Is this reasoning correct?
Thanks.
On
The series that you imagine defines the zeta function, does so only for arguments with real part exceeding 1; in particular, not for all real numbers, only for those exceeding 1. For other real numbers, the zeta function is not defined by the infinite series you have in mind, but rather by a process known as "analytic continuation". And when the zeta function is so defined, one finds that it does evaluate to zero at some real numbers, namely, at the negative even integers.
On
This is actually not true. Not that if $s>1$, then we have
$$\zeta(s)=\sum_{n=1}^\infty\frac1{n^s}$$
whereupon you are right that if $s>1$, then $\zeta(s)>1$. However, this is not how we define the zeta function for $s<1$. For example, at $s=0$, if we tried to use the above formula, we'd end up with
$$\zeta(0)\stackrel?=1+1+1+\dots\to\infty?$$
But the zeta function is not defined like so. Indeed, we would have $\zeta(0)=-\frac12$. One such formula for the zeta function is given by
$$\zeta(s)=\frac1{1-2^{1-s}}\sum_{n=1}^\infty\frac{(-1)^{n+1}}{n^s}$$
And for any $0<s<1$, you would find that $\zeta(s)<0$.
Such formulas exist due to a process known as analytic continuation.
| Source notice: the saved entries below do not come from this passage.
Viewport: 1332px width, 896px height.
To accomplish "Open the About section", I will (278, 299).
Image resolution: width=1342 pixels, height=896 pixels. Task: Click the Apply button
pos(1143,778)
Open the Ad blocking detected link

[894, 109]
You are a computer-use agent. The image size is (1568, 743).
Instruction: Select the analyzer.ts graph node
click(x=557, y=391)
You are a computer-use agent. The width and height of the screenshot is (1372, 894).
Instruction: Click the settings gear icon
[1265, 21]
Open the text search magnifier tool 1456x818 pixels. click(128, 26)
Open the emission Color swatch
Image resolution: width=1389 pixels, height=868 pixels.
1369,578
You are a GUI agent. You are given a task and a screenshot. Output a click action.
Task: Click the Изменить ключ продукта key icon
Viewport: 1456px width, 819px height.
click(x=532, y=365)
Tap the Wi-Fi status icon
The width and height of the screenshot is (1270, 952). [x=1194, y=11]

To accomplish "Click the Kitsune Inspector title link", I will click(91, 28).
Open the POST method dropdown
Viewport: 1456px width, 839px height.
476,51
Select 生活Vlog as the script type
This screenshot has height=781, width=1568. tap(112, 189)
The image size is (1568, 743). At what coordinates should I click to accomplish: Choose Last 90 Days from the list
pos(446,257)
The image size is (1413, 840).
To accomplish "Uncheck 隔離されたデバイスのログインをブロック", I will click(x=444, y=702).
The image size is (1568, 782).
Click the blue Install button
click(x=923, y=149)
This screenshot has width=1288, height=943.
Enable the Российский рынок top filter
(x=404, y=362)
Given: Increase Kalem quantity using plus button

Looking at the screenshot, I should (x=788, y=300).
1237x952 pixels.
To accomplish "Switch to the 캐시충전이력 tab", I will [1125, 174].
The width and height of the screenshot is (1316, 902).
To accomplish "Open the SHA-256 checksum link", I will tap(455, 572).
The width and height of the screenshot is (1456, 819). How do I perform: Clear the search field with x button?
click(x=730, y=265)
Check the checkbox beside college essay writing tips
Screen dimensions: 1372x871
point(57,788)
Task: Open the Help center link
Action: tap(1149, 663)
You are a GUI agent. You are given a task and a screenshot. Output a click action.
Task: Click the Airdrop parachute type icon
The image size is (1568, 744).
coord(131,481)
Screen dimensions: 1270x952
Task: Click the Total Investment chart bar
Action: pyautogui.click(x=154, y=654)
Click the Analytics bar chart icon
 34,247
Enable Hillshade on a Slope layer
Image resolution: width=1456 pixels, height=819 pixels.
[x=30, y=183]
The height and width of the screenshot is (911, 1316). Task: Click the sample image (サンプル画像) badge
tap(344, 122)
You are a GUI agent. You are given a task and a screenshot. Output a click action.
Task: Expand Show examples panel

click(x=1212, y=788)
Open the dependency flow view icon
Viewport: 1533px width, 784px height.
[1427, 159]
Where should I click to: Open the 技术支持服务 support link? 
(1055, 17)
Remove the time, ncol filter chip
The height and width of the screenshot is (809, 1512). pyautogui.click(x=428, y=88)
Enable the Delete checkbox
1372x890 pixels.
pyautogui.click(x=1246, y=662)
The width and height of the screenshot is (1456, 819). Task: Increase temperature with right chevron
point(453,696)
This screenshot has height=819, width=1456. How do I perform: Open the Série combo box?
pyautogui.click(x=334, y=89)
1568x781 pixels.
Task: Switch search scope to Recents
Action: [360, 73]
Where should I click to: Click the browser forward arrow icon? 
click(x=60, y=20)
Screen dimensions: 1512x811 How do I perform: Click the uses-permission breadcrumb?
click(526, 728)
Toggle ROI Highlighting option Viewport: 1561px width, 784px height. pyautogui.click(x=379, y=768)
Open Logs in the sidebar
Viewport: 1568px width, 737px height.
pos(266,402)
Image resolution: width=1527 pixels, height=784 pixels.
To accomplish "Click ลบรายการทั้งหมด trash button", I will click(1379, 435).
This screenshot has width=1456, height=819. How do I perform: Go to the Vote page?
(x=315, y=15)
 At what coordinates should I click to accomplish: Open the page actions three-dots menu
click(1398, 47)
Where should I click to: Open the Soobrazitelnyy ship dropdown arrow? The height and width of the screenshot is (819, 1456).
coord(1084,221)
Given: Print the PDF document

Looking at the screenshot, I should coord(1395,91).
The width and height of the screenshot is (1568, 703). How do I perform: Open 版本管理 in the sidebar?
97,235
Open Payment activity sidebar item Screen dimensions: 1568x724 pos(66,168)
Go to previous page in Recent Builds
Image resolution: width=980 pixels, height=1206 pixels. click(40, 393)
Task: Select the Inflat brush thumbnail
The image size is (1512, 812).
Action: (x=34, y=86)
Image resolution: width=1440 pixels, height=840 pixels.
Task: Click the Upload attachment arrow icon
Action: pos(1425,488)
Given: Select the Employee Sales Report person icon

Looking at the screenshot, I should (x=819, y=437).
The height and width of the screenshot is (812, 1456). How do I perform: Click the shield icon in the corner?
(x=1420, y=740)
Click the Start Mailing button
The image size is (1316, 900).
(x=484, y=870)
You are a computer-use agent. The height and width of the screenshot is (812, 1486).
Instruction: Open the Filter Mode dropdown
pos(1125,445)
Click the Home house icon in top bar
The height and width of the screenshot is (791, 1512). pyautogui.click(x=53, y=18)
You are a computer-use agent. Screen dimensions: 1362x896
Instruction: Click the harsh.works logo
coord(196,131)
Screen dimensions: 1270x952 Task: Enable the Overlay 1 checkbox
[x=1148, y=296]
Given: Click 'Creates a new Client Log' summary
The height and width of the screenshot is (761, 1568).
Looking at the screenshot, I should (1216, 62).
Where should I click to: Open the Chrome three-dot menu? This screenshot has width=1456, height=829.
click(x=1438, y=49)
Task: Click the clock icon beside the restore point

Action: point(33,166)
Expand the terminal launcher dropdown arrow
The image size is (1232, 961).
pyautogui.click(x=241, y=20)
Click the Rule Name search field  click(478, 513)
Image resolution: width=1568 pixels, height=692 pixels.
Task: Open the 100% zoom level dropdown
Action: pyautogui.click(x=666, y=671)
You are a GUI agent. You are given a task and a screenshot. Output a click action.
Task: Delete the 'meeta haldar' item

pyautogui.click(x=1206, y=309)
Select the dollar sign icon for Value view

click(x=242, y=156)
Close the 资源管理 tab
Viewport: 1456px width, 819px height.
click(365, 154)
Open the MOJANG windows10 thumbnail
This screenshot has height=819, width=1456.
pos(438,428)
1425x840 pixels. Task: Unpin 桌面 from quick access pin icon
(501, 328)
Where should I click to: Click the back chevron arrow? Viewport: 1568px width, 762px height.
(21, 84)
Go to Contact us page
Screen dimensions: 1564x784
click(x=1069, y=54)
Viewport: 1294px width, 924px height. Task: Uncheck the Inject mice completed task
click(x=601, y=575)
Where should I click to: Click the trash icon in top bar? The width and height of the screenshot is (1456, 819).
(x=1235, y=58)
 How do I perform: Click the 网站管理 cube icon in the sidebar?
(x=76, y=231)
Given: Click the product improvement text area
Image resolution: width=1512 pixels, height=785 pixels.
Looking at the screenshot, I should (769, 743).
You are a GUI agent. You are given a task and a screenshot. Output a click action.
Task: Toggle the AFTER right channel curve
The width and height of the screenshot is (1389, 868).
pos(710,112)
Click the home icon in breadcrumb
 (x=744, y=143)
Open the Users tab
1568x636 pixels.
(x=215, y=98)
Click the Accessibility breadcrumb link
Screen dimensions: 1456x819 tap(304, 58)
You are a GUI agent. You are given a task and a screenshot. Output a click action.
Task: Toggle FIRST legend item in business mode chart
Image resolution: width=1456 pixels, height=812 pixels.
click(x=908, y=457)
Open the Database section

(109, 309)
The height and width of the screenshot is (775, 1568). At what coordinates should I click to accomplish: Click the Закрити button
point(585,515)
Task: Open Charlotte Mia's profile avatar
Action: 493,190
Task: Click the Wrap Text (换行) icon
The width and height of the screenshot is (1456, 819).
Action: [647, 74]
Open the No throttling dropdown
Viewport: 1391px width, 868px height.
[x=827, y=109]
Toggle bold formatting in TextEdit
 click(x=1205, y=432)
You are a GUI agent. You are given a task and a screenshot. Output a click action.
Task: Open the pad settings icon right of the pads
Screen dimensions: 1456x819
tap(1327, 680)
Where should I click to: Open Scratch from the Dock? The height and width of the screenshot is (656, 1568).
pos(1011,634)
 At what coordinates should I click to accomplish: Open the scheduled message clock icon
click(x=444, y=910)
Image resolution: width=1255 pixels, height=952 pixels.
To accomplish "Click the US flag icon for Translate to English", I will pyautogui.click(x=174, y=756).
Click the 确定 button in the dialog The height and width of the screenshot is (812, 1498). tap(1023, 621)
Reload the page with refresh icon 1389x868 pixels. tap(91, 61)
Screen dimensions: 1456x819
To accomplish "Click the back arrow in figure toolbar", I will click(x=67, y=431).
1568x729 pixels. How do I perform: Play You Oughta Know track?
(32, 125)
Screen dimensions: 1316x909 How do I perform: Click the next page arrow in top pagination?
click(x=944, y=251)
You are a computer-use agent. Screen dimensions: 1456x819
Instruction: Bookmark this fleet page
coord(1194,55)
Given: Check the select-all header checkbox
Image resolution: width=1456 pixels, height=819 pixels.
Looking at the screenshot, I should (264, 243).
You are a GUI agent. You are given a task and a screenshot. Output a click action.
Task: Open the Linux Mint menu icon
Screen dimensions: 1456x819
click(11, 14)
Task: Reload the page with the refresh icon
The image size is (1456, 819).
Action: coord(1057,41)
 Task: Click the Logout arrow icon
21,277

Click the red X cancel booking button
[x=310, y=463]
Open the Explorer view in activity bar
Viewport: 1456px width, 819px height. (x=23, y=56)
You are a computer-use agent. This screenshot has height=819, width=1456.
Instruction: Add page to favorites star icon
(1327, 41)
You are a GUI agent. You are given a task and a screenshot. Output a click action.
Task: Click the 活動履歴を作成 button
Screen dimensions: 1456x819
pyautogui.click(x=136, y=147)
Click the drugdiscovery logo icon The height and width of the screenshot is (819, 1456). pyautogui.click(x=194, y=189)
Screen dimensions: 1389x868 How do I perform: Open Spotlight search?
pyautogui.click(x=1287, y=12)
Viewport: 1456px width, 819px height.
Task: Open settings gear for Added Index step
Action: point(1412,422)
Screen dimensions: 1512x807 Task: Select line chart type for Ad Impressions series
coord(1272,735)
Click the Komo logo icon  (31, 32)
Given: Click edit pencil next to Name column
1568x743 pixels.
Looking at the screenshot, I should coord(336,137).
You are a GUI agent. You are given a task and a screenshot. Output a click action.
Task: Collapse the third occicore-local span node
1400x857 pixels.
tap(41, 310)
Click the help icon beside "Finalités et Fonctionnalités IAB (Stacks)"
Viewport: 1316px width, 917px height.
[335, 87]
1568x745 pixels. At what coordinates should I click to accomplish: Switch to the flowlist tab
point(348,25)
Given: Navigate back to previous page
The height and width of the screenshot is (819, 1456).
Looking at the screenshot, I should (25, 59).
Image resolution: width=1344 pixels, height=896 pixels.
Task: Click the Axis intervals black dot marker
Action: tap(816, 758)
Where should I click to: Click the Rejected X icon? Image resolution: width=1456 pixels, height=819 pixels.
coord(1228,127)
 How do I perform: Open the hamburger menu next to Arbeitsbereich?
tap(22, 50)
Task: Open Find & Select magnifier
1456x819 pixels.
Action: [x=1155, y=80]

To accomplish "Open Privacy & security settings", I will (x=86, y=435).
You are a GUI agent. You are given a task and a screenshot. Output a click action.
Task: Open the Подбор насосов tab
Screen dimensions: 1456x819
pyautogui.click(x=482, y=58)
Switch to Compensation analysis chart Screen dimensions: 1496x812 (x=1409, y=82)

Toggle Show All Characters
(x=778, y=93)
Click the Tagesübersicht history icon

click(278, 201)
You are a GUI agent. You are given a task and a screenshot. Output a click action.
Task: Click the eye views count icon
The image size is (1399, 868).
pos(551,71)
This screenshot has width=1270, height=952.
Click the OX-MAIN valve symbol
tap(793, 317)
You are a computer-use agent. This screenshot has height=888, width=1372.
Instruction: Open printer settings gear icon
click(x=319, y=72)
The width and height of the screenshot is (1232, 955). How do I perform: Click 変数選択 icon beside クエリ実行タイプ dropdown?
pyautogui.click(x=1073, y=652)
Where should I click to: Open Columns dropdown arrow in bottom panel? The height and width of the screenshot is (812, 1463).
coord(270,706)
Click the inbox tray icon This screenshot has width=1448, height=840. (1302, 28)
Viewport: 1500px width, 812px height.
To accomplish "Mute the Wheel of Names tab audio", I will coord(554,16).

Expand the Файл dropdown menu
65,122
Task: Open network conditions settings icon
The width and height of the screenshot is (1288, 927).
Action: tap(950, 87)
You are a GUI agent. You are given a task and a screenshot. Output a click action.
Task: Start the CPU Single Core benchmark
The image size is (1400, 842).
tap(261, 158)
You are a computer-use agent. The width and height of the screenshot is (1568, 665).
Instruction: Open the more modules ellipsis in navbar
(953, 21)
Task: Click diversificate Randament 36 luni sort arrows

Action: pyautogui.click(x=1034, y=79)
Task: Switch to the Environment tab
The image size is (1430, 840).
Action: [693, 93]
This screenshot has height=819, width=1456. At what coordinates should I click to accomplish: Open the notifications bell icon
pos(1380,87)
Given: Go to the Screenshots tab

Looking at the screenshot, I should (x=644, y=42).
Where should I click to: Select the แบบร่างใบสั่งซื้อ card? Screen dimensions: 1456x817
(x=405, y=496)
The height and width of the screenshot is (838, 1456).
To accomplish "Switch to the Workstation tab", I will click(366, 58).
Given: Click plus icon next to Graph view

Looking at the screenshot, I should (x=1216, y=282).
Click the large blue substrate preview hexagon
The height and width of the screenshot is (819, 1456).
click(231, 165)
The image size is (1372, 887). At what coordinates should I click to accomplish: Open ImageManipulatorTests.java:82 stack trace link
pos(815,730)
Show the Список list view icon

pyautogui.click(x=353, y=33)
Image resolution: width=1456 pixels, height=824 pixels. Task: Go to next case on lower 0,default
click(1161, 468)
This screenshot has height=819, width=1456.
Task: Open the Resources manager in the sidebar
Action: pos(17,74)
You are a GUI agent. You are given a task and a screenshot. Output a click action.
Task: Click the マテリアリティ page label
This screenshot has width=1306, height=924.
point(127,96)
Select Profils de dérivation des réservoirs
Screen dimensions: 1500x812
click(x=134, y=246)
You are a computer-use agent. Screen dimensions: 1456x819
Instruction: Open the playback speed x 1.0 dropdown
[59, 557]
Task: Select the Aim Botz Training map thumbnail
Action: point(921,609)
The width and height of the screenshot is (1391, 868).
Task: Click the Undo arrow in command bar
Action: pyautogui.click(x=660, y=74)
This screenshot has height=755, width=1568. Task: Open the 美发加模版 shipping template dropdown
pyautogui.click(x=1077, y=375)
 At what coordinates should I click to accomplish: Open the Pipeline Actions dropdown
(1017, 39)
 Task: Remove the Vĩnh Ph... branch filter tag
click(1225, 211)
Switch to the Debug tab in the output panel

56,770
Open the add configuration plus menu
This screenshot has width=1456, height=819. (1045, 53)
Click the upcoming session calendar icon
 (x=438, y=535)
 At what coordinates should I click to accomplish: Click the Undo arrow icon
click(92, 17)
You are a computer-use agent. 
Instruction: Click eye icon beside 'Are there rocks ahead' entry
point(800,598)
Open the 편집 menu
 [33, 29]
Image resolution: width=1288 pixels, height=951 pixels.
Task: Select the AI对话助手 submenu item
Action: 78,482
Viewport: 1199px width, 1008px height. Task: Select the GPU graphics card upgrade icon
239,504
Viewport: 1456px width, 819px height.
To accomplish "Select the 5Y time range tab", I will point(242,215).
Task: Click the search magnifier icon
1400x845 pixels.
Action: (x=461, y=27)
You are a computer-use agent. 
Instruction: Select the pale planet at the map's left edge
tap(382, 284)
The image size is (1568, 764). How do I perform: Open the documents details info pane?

If you are interested in a formula for all $s\ne1$, then
$$\zeta(s)=\frac1{1-2^{1-s}}\lim_{x\ \uparrow\ 1}\sum_{n=1}^\infty\frac{(-1)^{n+1}}{n^s}x^{n-1}$$
And if $s$ is a negative integer, we get, due to the geometric series, that
$$\zeta(-s)=\frac1{1-2^{1+s}}\lim_{x\ \uparrow\ 1}\left[\underbrace{\frac d{dx}x\frac d{dx}x\dots\frac d{dx}x}_s\frac1{1+x}\right]$$
whereupon you will find that
$$0=\zeta(-2)=\zeta(-4)=\zeta(-6)=\dots$$
For $s>1$ the function $\zeta(s)$ is defined by
$$ \zeta(s)=\sum_{n=1}^\infty \frac{1}{n^s}.$$
When $s=1$, the series $\sum_{n=1}^\infty\frac{1}{n}=1+\frac{1}{2}+\frac{1}{3}+\cdots$ is known as the harmonic series, and it diverges, so this won't work for $s=1$ or any value less than $1$. (For $s<1$, the function $\zeta(s)$ is not defined by the above series, but instead using a trick from complex analysis called analytic continuation.) You are correct that for any real number $s>1$, we have $\zeta(s)>1$. If we take the limit as $s\to+\infty$ we get $\lim\limits_{s\to\infty}\zeta(s)=1$. In fact, $\zeta(s)$ is approximately $1+1/(s-1)$.